Paying for nursing home care
There are a number of ways to cover or help allay the cost of nursing home care. One option is to buy long-term care insurance. Its cost has been soaring in recent years as insurers have had trouble turning a profit due to increasing healthcare costs, but it still might be an option. According to Michael Kitces of Pinnacle Advisory Group, the cost of a typical long-term care policy has risen about 70% over the past decade. Many insurers, such as MetLife and Prudential Financial, have exited the long-term care insurance business because of the cost hikes. However, if you begin buying when you're at the relatively young age of 40 or 50, you'll generally get offered the lowest rates. Note, however, that buying while you're young isn't a perfect solution, either, as you'll spend more years paying premiums and you'll be vulnerable to rate hikes for more years.
Tax breaks may also offer some help. As the IRS explains on its website, "If you, your spouse or your dependent is in a nursing home and the primary reason for being there is for medical care, the entire cost including meals and lodging is a deductible medical expense." If the person is in the nursing home mainly for personal reasons, then only the medical care costs (and not meals or lodging costs) are deductible.
Another resource is Medicaid. It's certainly not the best-case scenario to spend so much on nursing home care that you're financially wiped out, but it won't leave you out on the street, either. As my colleague Chuck Saletta has pointed out, "Once your assets become nearly completely depleted, Medicaid will step in to cover your remaining long-term care costs. Not all nursing home facilities accept Medicaid, however, so you should make sure that yours does if you may need the help of Medicaid." He also noted that Medicaid will leave a spouse who is not in the nursing home with enough on which to live modestly. Medicare is generally not a better solution, as it doesn't cover much in the way of long-term care.

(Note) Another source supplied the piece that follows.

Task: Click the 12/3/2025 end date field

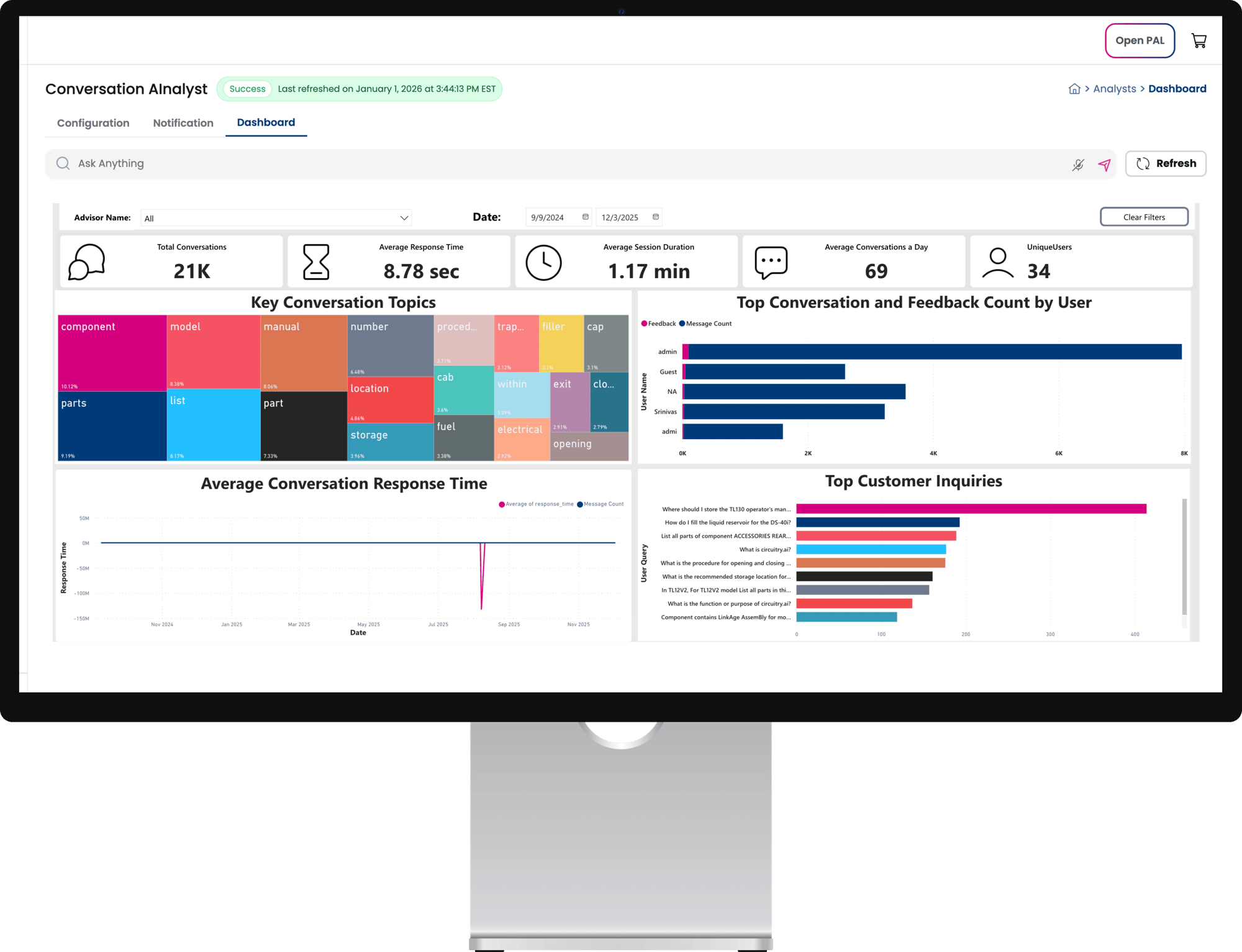Action: pos(620,217)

Of course, you might just plan to pay nursing-home costs out of pocket. It will be tough for many people, but many others can swing it -- particularly if you "self-insure" by socking away funds over many years earmarked for possible nursing-home use.

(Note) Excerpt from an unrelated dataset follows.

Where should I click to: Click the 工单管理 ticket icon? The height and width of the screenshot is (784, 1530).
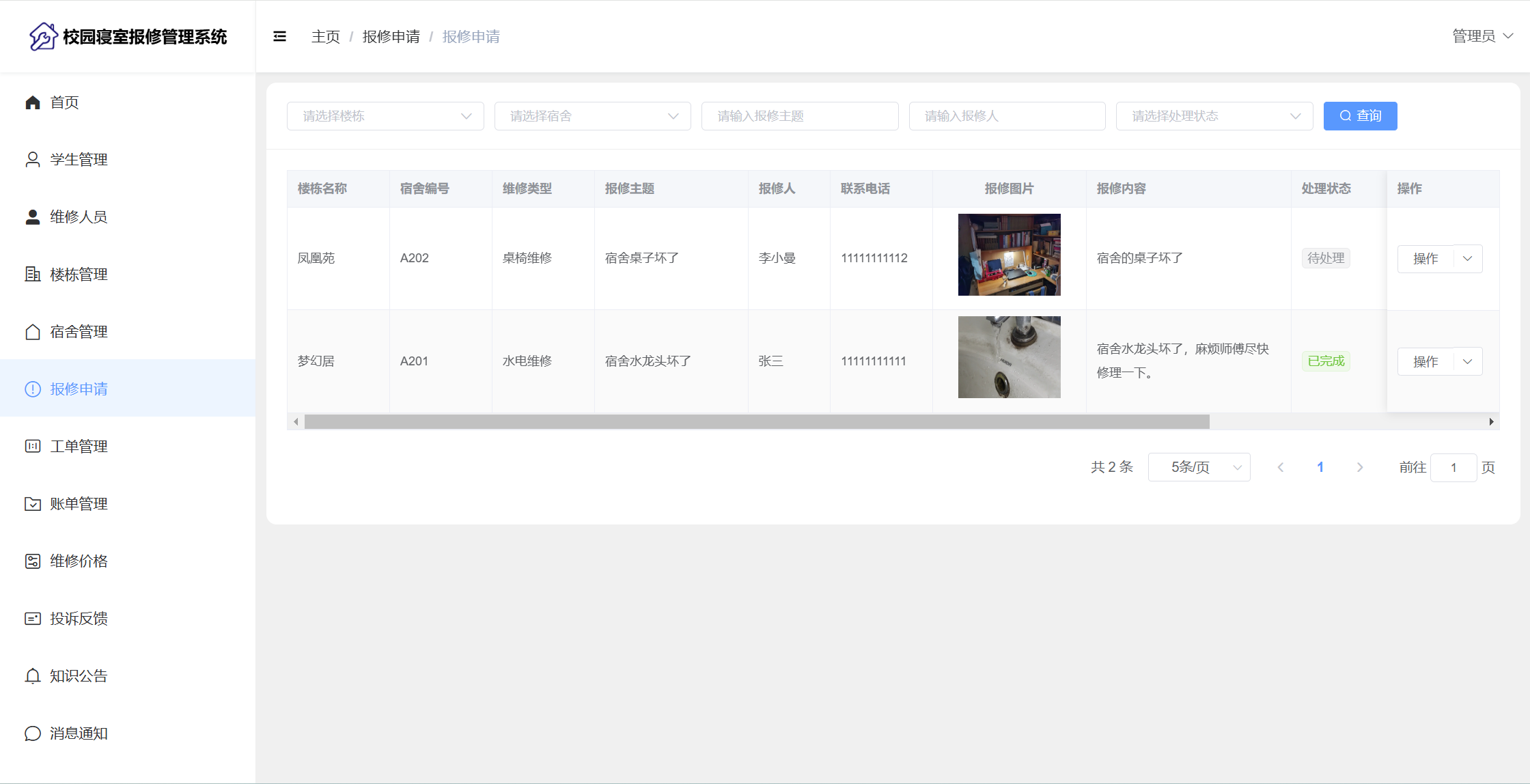pos(33,447)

If you have a life insurance policy, you might see if you can use it to pay for nursing home costs. If you plan to buy a policy, perhaps aim to get one that will let you do so.
Veterans and their survivors might be able to tap the Department of Veterans Affairs Aid and Attendance program if they already qualify for a VA pension.
Finally, remember that, when you start having trouble caring for yourself, there might be less expensive options than a nursing home, at least for a while. An assisted-living facility might do (Genworth cited a national median annual cost of $43,200 for that), while home health aides cost a national median of about $20 per hour. Twenty hours per week of that would approach $21,000.
It's worth spending some time now thinking about how you would pay for nursing home costs -- or other long-term care costs, for that matter. A little planning now might prevent panic or desperation later.